* _AIM OF THE EXERCISE_
In the forum thread on computing E[X(X-1)] for a binomial variate, which equation is given for the variance?

* _GIVEN PASSAGE_
1. ## Compute E[X(X-1)]

Question : A Binomial variate $X$ has the mean $6$ and standard deviation $\sqrt{2}$. Find its moment generating function. Hence obtain $E[e^{2X+3}]$. Also compute $E[X(X-1)]$

2. Originally Posted by zorro
Question : A Binomial variate $X$ has the mean $6$ and standard deviation $\sqrt{2}$. Find its moment generating function. Hence obtain $E[e^{2X+3}]$. Also compute $E[X(X-1)]$
First you need the value of n and p. Get them by solving the following equations:

Mean: np = 6 .... (1)

Variance: np(1-p) = 2 .... (2)

Substitute the values of p and n into the moment generating function m(t), which is found here: Binomial distribution - Wikipedia, the free encyclopedia

$E[e^{2X+3}] = E[e^{2X}e^3] = e^3 E[e^{2X}] = e^3 m(2) = ....$

$E[X(X-1)] = E[X^2 - X] = E[X^2] - E[X] = \left.\frac{d^2m}{dt^2}\right|_{t = 0} - \left.\frac{dm}{dt}\right|_{t = 0} = ....$.

3. ## Thank u Mr fantastic

Originally Posted by mr fantastic
First you need the value of n and p. Get them by solving the following equations:

Mean: np = 6 .... (1)

Variance: np(1-p) = 2 .... (2)

Substitute the values of p and n into the moment generating function m(t), which is found here: Binomial distribution - Wikipedia, the free encyclopedia

$E[e^{2X+3}] = E[e^{2X}e^3] = e^3 E[e^{2X}] = e^3 m(2) = ....$

$E[X(X-1)] = E[X^2 - X] = E[X^2] - E[X] = \left.\frac{d^2m}{dt^2}\right|_{t = 0} - \left.\frac{dm}{dt}\right|_{t = 0} = ....$.

Thank you Mr fantastic for helping me

4. ## Is this correct

Originally Posted by zorro
Thank you Mr fantastic for helping me

. = $\mu'_2 - 6$ = 2............Is this correct ?

5. Hello,

You may also use the probability generating function (only available for discrete distributions), because its second derivative taken at $t=1$ is just $E[X(X-1)]$

* _MATERIAL_
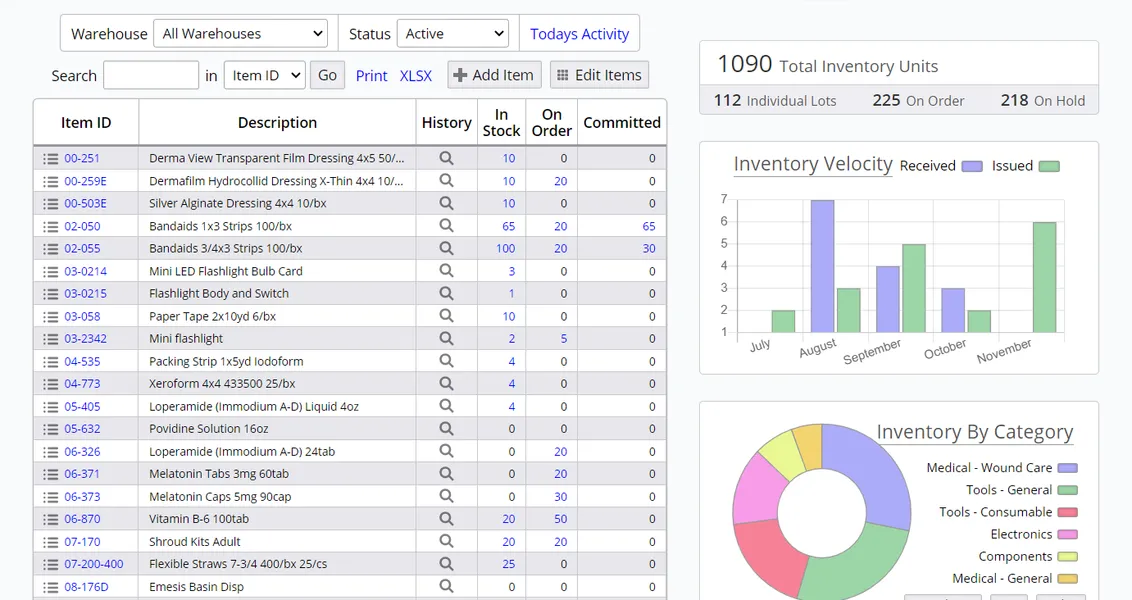The width and height of the screenshot is (1132, 600).
Task: Click history magnifier for Mini flashlight row
Action: 446,338
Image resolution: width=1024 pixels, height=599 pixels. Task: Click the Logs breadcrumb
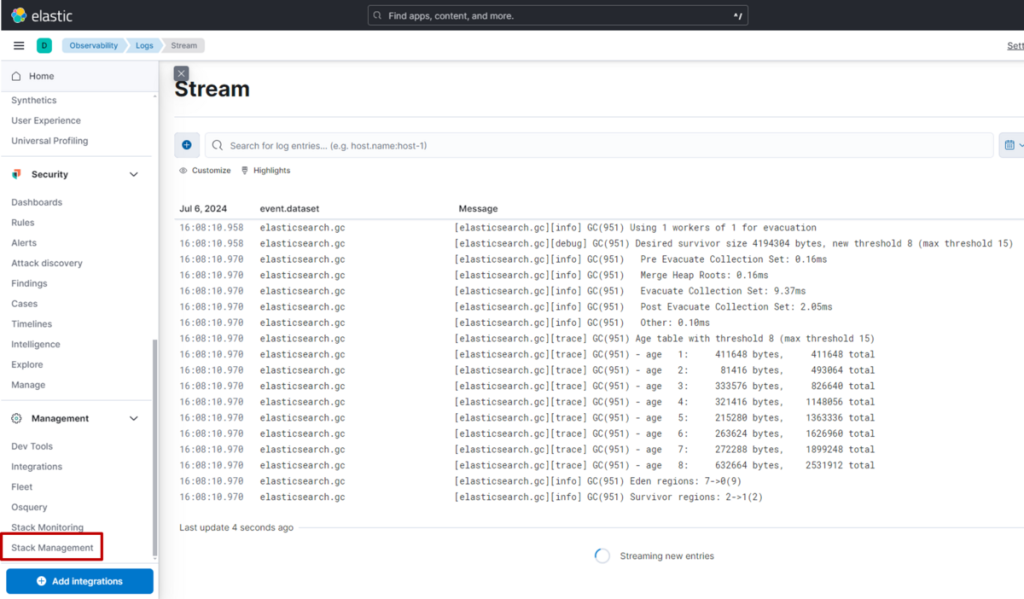click(144, 45)
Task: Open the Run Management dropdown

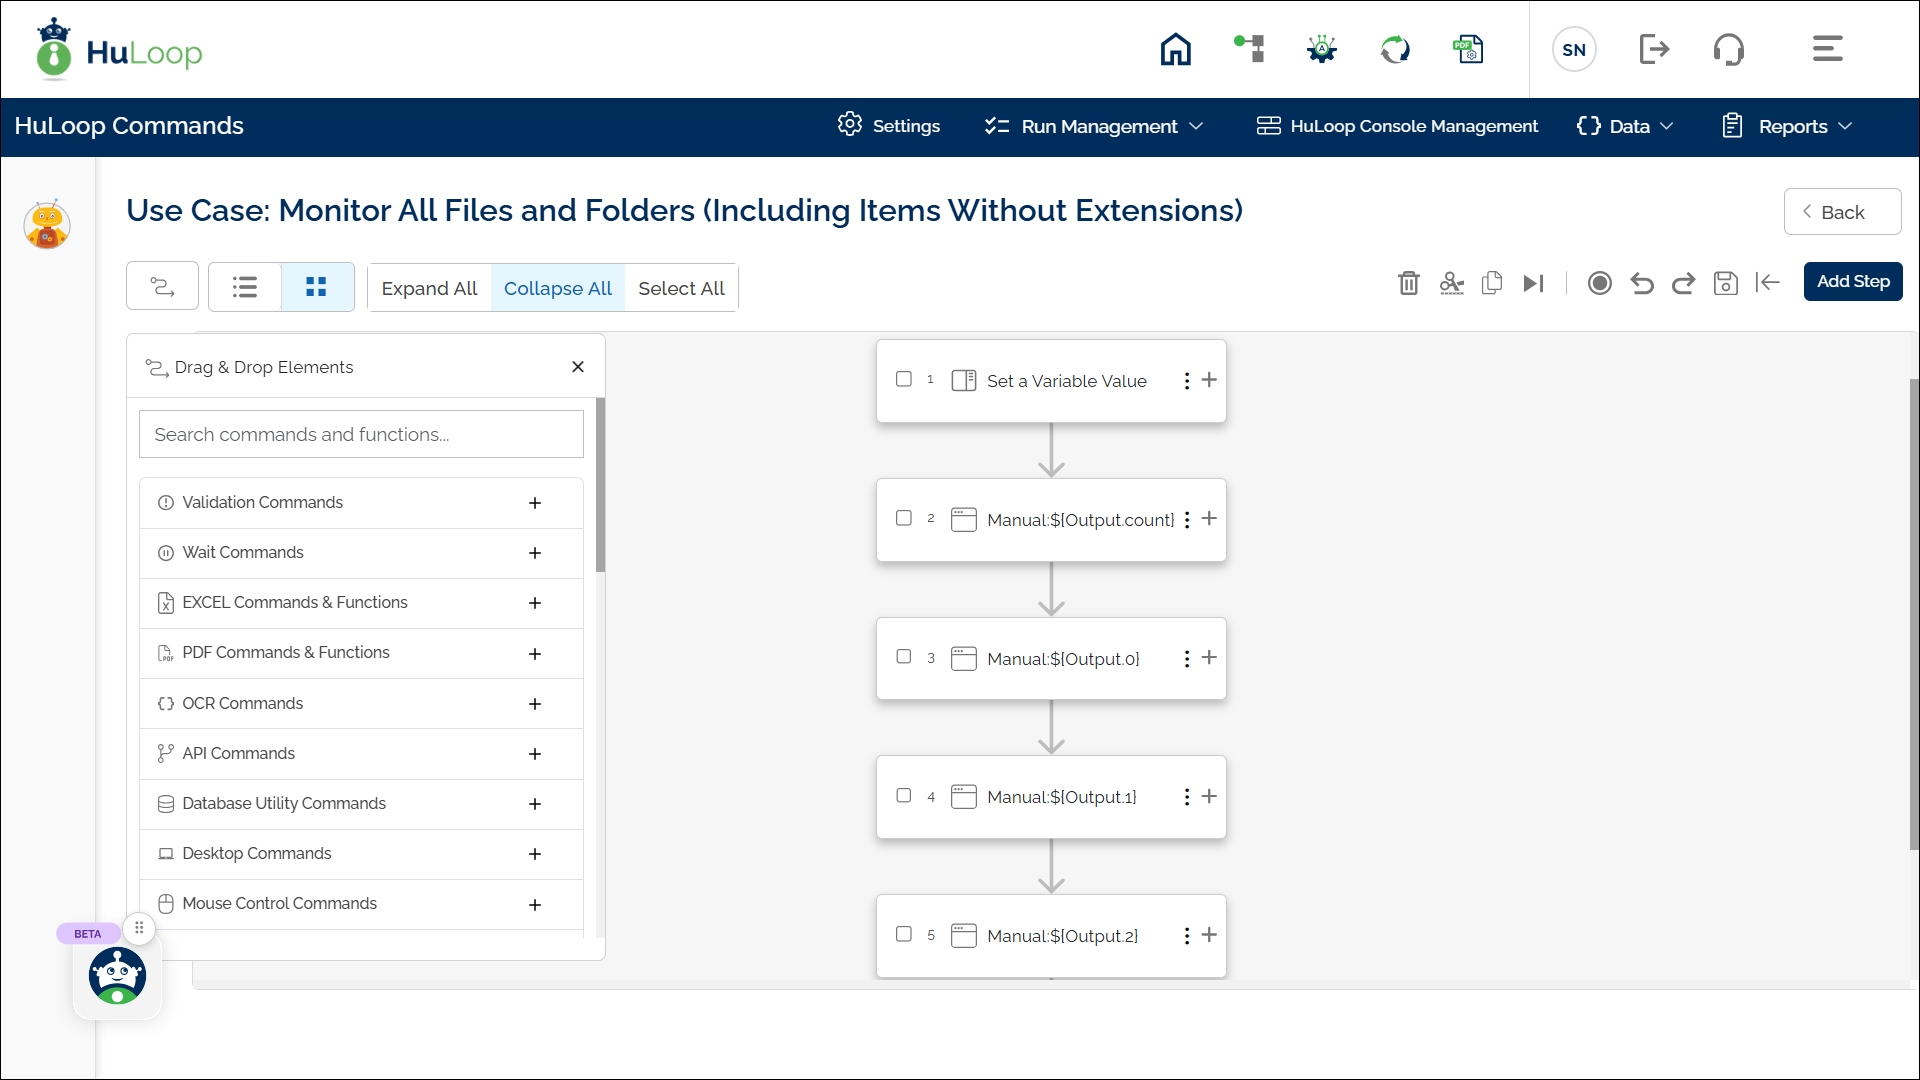Action: click(1094, 126)
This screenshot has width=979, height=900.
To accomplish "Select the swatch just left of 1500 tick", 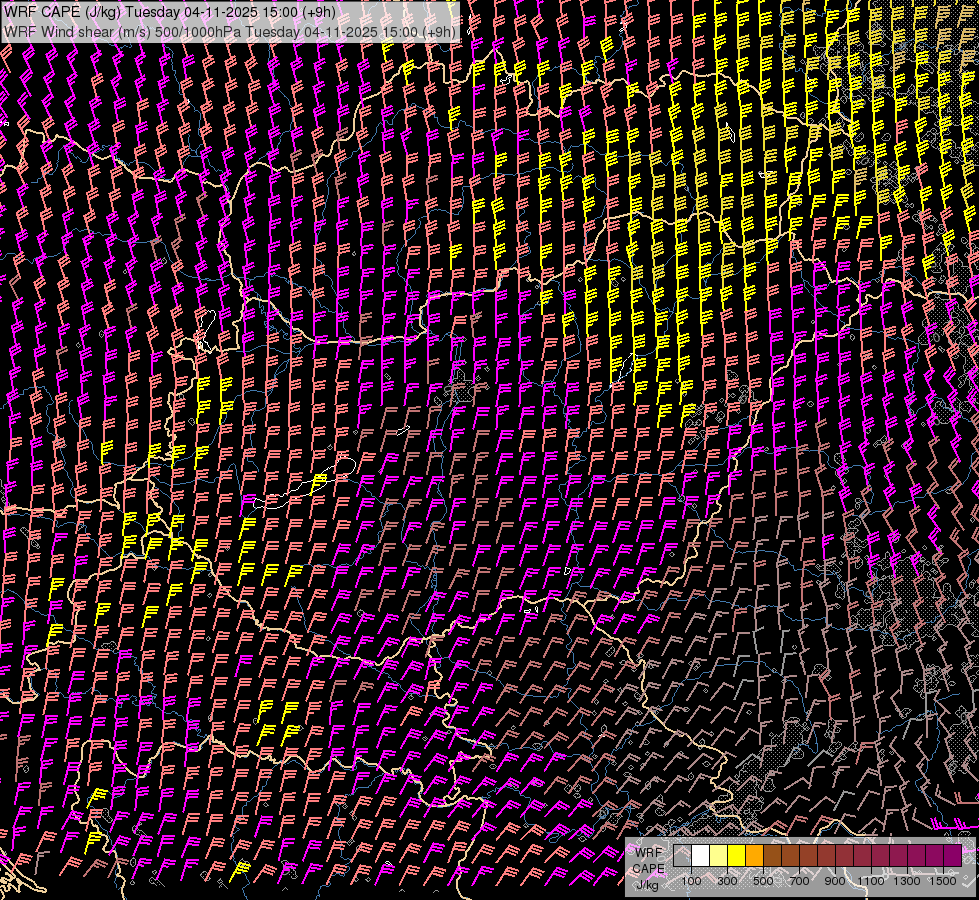I will [x=934, y=855].
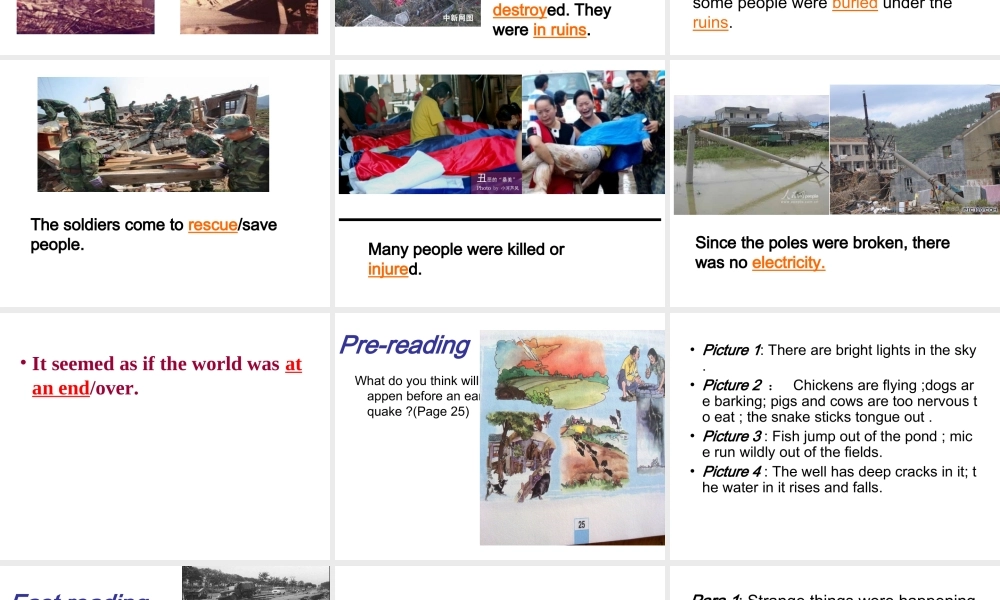This screenshot has width=1000, height=600.
Task: Click the 'Many people were killed' caption
Action: 466,259
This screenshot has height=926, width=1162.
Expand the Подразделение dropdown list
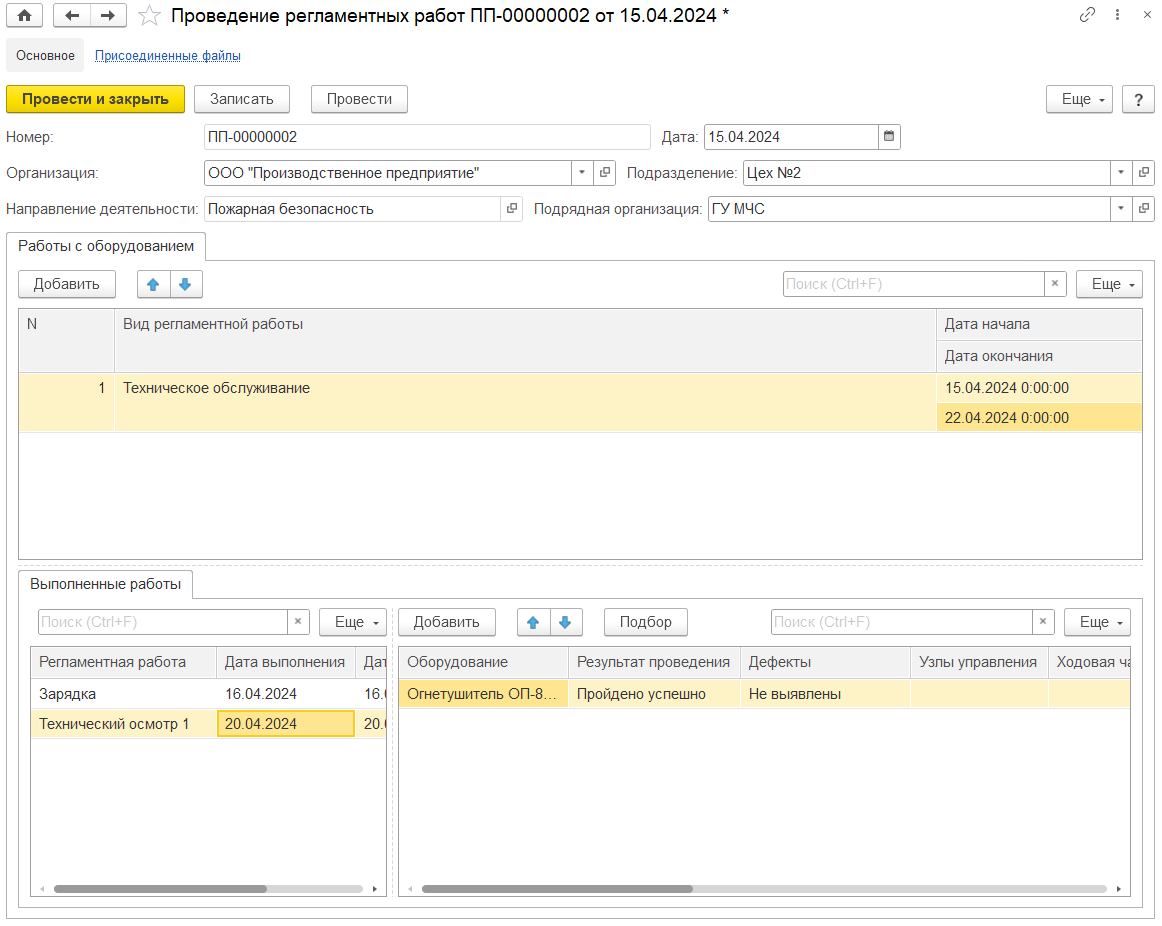[1120, 173]
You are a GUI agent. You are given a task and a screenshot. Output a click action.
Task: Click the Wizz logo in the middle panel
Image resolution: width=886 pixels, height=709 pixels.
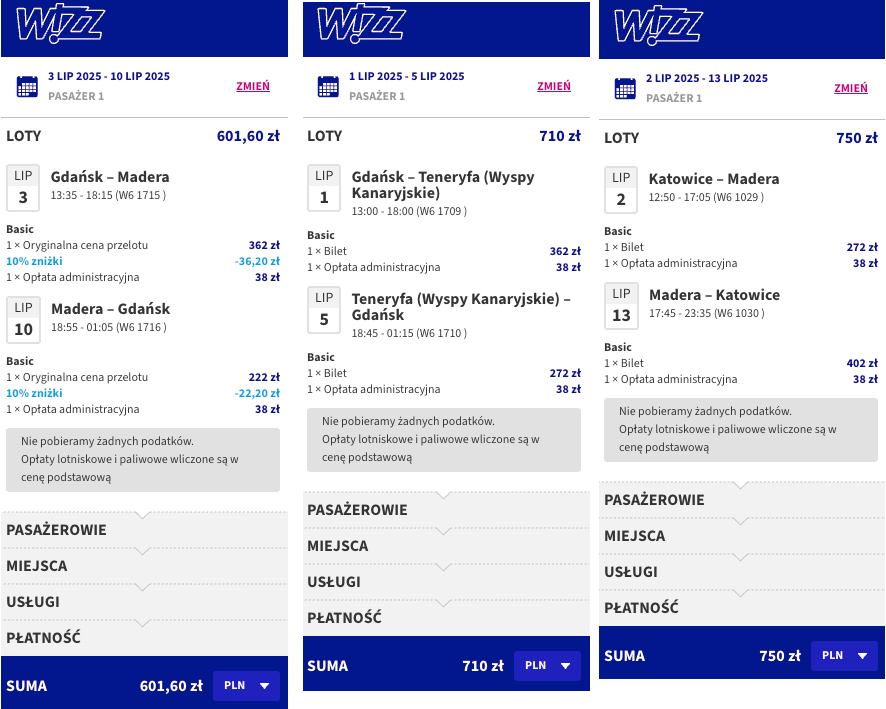(x=361, y=25)
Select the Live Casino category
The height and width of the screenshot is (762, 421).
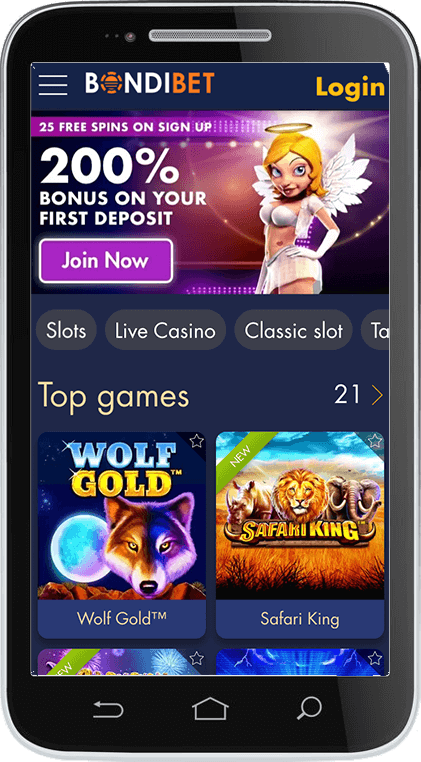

* _ANSWER TO THIS EXERCISE_
np(1-p) = 2